Lo más alarmante, sin embargo, es la brutal persistencia represiva del régimen en contra de las manifestaciones masivas que, a dos meses de iniciadas, no dan muestra de declinar: las fuerzas del orden –particularmente, la corporación de granaderos– han disparado indiscriminadamente con balines de goma sobre manifestantes y viandantes, han rociado con gases lacrimógenos avenidas, parques y hasta escuelas y edificios habitacionales, han matado a más de 20 personas, lesionado a miles, perpetrado cientos de violaciones y otras agresiones sexuales en contra de mujeres y de hombres, y han incurrido en otras modalidades de tortura.
La información sobre las decenas de jóvenes que han perdido un ojo o ambos por disparos de carabineros realizados a corta distancia ha dado la vuelta al mundo, y los abusos sexuales de la policía dieron origen a un motivo de protesta feminista que muy pronto se volvió vuelto universal: Un violador en tu camino. Y la barbarie se supera a sí misma: el pasado fin de semana la opinión pública se estremeció con el video de un manifestante que fue prensado entre dos vehículos antimotines, lo que le provocó graves lesiones internas.
Un hecho que no debe pasarse por alto es que la insólita barbarie represiva del gobierno de Piñera tiene en la historia reciente el sustrato de la violenta dictadura pinochetista, que fue un paradigma mundial de atropello a los derechos básicos de la población.

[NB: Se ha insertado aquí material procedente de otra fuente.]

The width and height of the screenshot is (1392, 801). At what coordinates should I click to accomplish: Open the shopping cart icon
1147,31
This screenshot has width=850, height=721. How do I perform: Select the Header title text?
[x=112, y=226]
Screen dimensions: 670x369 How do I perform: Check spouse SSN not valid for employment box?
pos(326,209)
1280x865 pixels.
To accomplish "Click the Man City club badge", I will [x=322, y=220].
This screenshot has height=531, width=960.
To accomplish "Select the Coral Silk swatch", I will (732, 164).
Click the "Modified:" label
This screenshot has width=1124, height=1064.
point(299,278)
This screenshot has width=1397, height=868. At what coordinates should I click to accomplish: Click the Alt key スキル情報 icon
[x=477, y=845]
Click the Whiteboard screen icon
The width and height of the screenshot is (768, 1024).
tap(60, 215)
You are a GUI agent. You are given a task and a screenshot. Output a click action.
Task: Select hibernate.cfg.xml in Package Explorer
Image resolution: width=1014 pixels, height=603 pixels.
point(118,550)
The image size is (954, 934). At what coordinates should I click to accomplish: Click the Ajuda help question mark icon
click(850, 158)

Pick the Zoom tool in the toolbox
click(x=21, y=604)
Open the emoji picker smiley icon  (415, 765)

Por más que hoy está en las calles de Chile una generación que mayoritariamente no enfrentó los horrores del régimen militar –y que, por consiguiente, no tiene el temor que quedó impreso en quienes sí los vivieron–, la referencia es ineludible y lleva a preguntarse si puede considerarse democrático un gobierno que para contener las manifestaciones en su contra recurre sistemáticamente a una violencia de Estado no muy distinta a la que empleó en su momento la tiranía castrense de Pinochet.